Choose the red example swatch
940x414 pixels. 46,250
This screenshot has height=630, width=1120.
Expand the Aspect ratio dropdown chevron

...

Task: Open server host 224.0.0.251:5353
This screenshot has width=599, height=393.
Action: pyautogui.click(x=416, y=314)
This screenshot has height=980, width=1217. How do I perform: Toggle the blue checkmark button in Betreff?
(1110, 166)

---

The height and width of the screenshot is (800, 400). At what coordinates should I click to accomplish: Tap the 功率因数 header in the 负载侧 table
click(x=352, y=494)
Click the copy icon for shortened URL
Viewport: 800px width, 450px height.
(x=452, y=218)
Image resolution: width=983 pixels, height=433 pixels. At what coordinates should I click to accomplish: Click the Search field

## Try it
Output should match, line for line, the stretch of the material above from the line holding "Viewport: 800px width, 450px height." through the line holding "Image resolution: width=983".

## Solution
Viewport: 800px width, 450px height.
(x=452, y=218)
Image resolution: width=983 pixels, height=433 pixels. At what coordinates should I click to accomplish: Click the Search field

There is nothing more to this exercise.